NIALA: What are the political ramifications from this?

SHAWNA: Democrats have already been losing some of these voters of color to Republicans on the last two elections. But I think the second amendment rights could clash with what the democratic party is trying to aim for when it comes to gun control. For a lot of these voters, they're not necessarily strictly republican or strictly Democrat, but now that they are really taking things into their own hands to protect themselves, they are going to want to hold onto that right because that's what they feel is necessary to really save their lives in many cases.

NIALA: What stood out to you personally, when you were reporting the story?

SHAWNA: The biggest thing is that there's definitely a tension in the idea of second amendment rights and what is actually granted, uh, and accessible to people of color. Second amendment rights for the longest time were really utilized by white people, many, many cases against black folks. And so now for Black people to be out there buying guns, for Asians and Latinos to be purchasing these guns as form of self protection. It's difficult because you know, you know that, you're not going to be treated the same way you're going to be viewed as a threat, as a danger. But for them, at least right now, the risk is worth it because the alternative in their minds is their lives.

NIALA: Shawna Chen is a reporter for Axios. Thanks, Shawna.
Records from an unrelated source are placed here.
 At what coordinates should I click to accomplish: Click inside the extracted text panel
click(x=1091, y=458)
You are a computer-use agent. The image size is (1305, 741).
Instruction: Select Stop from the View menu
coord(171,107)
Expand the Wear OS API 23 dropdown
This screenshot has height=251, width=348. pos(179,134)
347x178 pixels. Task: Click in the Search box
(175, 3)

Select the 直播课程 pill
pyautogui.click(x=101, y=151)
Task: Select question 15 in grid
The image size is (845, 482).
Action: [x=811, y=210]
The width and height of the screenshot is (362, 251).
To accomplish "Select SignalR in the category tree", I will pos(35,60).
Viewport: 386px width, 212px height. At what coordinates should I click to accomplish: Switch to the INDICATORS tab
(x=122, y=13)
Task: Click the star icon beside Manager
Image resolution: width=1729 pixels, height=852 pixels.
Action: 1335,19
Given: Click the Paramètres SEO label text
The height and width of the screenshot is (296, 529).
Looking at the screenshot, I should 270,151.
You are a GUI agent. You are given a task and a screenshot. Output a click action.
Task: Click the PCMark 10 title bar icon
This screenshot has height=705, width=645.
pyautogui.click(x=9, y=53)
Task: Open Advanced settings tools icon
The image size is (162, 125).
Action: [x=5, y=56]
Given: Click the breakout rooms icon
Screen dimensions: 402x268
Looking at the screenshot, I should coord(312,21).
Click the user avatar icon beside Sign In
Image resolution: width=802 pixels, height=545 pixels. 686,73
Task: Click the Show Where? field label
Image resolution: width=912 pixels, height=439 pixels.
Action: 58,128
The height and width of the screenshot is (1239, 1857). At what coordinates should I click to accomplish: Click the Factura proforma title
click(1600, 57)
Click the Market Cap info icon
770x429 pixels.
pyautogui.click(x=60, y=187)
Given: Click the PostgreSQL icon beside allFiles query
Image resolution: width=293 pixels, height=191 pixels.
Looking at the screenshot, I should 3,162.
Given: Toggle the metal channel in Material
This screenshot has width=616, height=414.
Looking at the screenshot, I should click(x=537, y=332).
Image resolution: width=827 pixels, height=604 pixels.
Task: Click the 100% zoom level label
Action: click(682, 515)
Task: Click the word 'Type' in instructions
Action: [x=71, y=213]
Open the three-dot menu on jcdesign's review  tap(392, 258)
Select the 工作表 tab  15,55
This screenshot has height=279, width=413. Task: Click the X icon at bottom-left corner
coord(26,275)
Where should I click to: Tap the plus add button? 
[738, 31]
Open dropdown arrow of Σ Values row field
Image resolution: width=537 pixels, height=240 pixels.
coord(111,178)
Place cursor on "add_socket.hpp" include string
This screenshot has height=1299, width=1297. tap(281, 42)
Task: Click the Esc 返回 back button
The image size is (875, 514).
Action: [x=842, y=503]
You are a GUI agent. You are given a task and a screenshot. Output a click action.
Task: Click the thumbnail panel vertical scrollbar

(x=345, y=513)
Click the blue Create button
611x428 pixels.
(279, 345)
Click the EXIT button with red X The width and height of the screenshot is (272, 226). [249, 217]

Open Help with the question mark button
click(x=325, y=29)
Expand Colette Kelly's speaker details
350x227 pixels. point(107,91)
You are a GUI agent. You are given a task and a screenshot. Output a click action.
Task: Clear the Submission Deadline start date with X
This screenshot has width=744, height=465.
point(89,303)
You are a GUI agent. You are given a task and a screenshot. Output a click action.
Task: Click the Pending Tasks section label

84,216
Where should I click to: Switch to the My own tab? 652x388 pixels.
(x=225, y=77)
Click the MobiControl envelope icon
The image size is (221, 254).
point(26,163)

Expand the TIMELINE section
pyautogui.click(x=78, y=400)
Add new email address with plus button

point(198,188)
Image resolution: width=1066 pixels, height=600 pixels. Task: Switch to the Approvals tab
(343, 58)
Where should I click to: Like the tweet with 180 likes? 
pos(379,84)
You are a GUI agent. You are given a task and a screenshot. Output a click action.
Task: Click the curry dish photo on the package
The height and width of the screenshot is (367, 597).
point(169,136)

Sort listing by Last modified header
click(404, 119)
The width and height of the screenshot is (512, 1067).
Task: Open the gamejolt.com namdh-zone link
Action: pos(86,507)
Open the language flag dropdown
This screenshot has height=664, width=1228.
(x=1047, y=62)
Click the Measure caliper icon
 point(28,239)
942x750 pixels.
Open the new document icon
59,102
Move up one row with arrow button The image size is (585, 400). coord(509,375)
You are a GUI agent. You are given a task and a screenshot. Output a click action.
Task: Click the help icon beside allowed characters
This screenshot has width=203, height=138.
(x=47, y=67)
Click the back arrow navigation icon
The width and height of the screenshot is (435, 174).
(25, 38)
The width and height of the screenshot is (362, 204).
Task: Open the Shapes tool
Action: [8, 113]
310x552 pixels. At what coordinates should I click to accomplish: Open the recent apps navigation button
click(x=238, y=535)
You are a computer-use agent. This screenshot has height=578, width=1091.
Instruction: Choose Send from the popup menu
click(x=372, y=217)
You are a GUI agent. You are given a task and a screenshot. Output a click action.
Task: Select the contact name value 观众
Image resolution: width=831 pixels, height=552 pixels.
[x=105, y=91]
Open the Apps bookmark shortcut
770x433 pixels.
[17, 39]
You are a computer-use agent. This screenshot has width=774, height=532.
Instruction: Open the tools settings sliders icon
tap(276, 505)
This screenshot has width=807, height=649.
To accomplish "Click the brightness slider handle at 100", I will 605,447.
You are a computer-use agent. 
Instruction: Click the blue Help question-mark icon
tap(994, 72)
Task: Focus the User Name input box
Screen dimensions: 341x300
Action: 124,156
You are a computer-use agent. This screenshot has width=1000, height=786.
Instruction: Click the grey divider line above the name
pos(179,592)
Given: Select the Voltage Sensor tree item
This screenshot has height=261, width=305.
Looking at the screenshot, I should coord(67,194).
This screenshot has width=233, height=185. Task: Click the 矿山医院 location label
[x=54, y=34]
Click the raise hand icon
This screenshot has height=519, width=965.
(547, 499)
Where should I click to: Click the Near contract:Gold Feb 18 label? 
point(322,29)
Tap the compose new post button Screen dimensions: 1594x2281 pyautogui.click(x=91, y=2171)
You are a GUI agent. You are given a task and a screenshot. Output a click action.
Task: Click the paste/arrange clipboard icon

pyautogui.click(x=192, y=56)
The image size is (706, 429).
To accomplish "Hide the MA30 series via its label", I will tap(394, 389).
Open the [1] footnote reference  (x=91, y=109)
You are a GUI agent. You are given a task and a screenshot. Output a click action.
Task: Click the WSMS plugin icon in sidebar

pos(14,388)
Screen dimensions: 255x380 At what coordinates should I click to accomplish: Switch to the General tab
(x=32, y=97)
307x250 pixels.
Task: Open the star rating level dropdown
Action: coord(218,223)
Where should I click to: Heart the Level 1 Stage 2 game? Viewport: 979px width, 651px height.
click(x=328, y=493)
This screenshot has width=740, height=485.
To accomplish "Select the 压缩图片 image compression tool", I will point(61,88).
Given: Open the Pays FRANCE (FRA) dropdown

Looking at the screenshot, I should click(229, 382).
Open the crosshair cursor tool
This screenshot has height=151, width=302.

SHAWNA: Thanks so much Niala.

One final story before we go today. Harvard is the latest university to confront its historical ties to slavery, announcing yesterday that it has committed $100 million to redress and study that history. A report released two years in the making released with the announcement stated that the university owes its wealth to patrons who made their fortunes using slaves. And prominent figures at Harvard, including presidents, faculty and staff enslaved more than 70 people during the 17th and 18th century. Brown, Georgetown and Columbia are among the other higher education institutions also looking at their own connections to slavery.

That’s it for us today! I’m Niala Boodhoo - thanks for listening - stay safe and we’ll see you back here tomorrow morning.